Jésus et Mahomet, même combat ? Version imprimable Suggérer par mail

Dans son discours œcuménique du Caire, le Président Obama a fait sensation en multipliant les citations du Coran, du Talmud et de l’Evangile. Du Coran surtout – diplomatie oblige –, dans l’intention sincère mais hautement périlleuse de réhabiliter l’islam comme “religion de paix”.

A l’applaudimètre, c’est cette référence au Coran qui a recueilli le plus vif succès : “Quiconque tue un être humain est considéré comme le meurtrier de l’humanité tout entière. Quiconque sauve la vie d’un seul être humain est considéré comme ayant sauvé la vie de l’humanité tout entière !” (Sourate V, verset 32)

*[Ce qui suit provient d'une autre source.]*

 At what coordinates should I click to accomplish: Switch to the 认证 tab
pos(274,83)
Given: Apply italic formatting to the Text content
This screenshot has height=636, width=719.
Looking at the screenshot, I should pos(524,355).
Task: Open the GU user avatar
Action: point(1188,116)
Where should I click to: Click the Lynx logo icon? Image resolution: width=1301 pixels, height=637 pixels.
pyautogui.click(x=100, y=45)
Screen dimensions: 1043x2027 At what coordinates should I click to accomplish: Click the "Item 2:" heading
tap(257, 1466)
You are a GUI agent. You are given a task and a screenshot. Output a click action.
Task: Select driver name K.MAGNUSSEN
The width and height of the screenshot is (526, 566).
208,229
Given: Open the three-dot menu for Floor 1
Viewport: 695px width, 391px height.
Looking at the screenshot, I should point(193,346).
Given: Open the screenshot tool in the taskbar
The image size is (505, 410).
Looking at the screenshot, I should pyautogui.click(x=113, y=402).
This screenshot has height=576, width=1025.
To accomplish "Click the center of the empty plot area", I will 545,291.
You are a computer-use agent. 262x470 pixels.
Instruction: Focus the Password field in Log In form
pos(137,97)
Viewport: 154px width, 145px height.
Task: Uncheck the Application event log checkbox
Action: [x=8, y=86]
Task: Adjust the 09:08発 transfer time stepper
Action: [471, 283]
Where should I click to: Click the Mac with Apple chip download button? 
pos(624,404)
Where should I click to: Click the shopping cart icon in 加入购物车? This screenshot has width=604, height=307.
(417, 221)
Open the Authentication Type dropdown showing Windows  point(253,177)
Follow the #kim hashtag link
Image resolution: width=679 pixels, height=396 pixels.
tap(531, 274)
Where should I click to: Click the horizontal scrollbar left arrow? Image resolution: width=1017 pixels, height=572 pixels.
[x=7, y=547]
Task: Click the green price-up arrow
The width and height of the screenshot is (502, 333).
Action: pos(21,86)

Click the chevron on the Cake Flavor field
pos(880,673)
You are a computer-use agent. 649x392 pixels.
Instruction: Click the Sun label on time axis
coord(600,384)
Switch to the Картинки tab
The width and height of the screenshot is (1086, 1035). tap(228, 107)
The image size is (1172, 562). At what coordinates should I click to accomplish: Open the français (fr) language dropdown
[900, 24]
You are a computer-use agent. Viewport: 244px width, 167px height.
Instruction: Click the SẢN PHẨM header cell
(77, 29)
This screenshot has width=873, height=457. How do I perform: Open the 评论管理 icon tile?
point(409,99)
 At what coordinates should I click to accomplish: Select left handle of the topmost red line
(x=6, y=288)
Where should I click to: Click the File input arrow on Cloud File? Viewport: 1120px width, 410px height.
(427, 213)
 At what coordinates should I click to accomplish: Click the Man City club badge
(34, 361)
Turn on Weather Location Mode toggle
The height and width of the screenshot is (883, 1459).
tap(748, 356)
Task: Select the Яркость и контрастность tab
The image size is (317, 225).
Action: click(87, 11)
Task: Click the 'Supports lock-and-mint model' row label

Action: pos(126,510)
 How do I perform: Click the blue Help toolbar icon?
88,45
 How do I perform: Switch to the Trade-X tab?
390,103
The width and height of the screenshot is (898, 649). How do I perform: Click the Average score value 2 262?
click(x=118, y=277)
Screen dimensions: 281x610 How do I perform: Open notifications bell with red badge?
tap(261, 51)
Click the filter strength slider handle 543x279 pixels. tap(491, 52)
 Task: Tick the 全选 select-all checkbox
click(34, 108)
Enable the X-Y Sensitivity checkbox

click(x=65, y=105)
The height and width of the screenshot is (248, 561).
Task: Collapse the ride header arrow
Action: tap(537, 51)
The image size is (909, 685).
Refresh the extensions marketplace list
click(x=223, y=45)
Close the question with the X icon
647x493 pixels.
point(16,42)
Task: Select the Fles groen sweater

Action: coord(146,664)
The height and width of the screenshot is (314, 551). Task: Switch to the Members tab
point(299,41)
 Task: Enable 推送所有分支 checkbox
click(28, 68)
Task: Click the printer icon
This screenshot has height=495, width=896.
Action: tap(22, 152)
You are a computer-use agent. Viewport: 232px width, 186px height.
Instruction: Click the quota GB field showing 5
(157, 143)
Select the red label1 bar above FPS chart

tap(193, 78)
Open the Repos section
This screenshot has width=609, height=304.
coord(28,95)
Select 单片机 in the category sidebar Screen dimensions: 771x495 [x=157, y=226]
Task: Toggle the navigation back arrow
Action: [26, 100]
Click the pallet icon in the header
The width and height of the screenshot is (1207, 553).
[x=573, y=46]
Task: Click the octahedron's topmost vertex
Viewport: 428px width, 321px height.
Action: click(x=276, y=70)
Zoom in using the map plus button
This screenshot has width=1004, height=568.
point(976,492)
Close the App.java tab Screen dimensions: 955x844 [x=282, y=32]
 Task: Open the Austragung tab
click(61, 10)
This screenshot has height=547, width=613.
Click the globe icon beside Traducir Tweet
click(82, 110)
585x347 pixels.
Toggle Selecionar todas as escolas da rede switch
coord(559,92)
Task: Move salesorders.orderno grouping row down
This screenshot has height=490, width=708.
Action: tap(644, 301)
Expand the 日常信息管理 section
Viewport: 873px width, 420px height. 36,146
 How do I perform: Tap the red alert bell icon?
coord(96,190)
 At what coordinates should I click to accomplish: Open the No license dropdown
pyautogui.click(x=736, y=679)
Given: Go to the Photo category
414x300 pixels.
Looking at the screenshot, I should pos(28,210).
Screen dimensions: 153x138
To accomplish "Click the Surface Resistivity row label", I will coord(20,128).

Vérification faite, la citation était tronquée. Elle dit précisément: “Quiconque tue un être humain non convaincu de meurtre ou de sédition sur la Terre…” Dans les jugements rendus par tous les tribunaux islamiques, la simple critique du Coran ou de la Charia – et a fortiori l’apostasie – constituent en effet des actes de “sédition” contre l’Etat, passibles des pires châtiments :

“Ceux qui ne croient pas à Nos Versets, Nous les brûlerons bientôt dans le Feu. Chaque fois que leurs peaux auront été consumées, Nous leur donnerons d'autres peaux en échange afin qu'ils goûtent au châtiment” (Sourate IV, verset 56). Ou encore, à propos des juifs et des chrétiens : “Les Incrédules, tuez-les tous, partout où vous les rencontrerez !” (Sourate II, verset 192)

Trouvez-moi un seul passage de l’Evangile où Jésus recommande le meurtre des pécheurs et des incroyants ! On devrait mettre ici en parallèle l’impitoyable violence du Prophète ordonnant la lapidation systématique des femmes convaincues d’adultère et le très beau récit où le Christ, dans les mêmes circonstances, sauve une condamnée juive des rigueurs de sa propre loi.

Jésus et Mahomet, même combat pour la paix, par l’amour du prochain ? Ce leimotiv d’Obama dans le discours du Caire traduit sans doute un grand rêve personnel sur la transformation des cœurs ; mais ce rêve est privé de toute raçine dans la parole et l’exemple laissés par l’un des deux fondateurs, comme il est privé de tout ressort dans la réalité des idéaux et des préceptes que véhiculent ses “gardiens de la foi”.